• Teaching About Tragedy

    by  • September 24, 2011 • News • 0 Comments

    By JOE CARLSON

    Ten years ago the United States of America was unprepared for the most heinous attack on the country anyone had ever seen. Even more unprepared than the country as a whole were the school systems where many of the countries children spent their days.

    America had not experienced a tragedy since the Oklahoma City bombing in 1995. This generation of students did not have direct knowledge of this event because of where it happened. The attack on the World Trade Center happened in the biggest city in the world.

    “It was the hardest announcement I ever had to make,” said Susan Kappler, former high school principal of Kittatinny High School in Hampton, NJ. “I knew some of the students had to have parents in the city that day. That made it even harder.
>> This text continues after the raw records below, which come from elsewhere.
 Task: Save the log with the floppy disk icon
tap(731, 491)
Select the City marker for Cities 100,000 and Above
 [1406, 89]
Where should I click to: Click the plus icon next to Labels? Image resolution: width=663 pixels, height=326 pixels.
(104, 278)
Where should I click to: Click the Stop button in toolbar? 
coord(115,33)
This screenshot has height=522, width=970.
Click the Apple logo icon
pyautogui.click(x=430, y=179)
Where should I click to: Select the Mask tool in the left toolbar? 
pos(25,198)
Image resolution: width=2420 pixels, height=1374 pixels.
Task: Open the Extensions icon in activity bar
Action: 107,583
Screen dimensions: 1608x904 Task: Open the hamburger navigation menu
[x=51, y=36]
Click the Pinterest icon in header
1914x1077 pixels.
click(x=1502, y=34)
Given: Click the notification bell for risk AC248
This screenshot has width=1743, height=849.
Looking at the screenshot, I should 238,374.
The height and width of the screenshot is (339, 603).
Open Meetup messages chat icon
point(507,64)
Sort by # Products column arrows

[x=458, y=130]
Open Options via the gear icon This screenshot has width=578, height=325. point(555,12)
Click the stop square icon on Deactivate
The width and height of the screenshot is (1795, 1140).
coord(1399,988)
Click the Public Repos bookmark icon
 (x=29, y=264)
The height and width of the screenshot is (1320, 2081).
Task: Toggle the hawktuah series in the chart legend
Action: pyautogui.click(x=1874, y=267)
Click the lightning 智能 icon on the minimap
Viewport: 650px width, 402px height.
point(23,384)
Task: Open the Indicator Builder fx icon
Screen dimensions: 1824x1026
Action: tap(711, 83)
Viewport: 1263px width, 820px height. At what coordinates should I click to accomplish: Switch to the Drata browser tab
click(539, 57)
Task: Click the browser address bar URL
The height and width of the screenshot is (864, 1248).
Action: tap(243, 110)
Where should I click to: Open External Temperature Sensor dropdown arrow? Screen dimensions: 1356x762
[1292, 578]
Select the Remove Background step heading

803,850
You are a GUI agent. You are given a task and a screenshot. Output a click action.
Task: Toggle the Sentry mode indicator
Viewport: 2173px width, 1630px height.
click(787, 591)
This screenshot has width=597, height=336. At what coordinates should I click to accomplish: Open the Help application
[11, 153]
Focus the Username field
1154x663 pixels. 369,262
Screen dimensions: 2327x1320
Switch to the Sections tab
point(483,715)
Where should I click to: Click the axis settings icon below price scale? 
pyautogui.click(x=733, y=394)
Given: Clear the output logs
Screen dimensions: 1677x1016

    At 8:46 am on September 11, American Airlines flight 11 flew into the North Tower of the Trade Center. Seventeen minutes later at 9:03 am American Airlines flight 175 was directed into the South Tower. Students in schools in New York and New Jersey alike could see the billowing smoke out the windows of their classrooms.

    Schools across the country faced the dilemma: Do they tell their students about the events that are taking place, or do they not say anything and let the parents of the students inform them when they get home after school.

    Kappler made her first announcement at 8:50 a.m., informing the entire student body and faculty that a plane had just hit the World Trade Center building. She didn’t know she would have to make the announcement again.

    “We figured it was an accident and that we would just update everyone on what was going on,” she said. “After the second one hit, that’s when we learned that it was more than just an accident.”

    Sal Constantino, was the disciplinarian at Fredon Elementary School in 2001, and said that they school decided not to tell their students about the attacks, because they felt they were too young to even comprehend what was happening.

    “The teachers had the news on in the faculty room, but it wasn’t something we felt we needed to share with the students, he said.

    While Constantino was keeping the news from his students, Kappler was organizing her counselors to assemble a grief counseling unit for students who felt they needed it.

    Peter Mahler, a guidance counselor at Kittatinny, was part of that team on 9/11.

    “We didn’t have too many students come to see us, but there were some who couldn’t get in touch with parents in the city. That was pretty tough. But I believe no one in any of our districts lost anyone,” Mahler said.

    As the day went on Kappler and her staff had to keep the school under control during a hectic time, in which a lot was unknown.

    “The students weren’t as bad as their parents. I’m not sure what the exact number was, but a lot of parents picked their kids up from school. When I realized this was happening, I instructed all teachers to just try and keep all their students under control, so that we could get everyone who was going to leave out of the school as orderly as possible,” said Kappler.

    While school around the country handled the tragedy of September 11, 2001 differently, they all had one thing in common. Their number one priority was to protect their kids.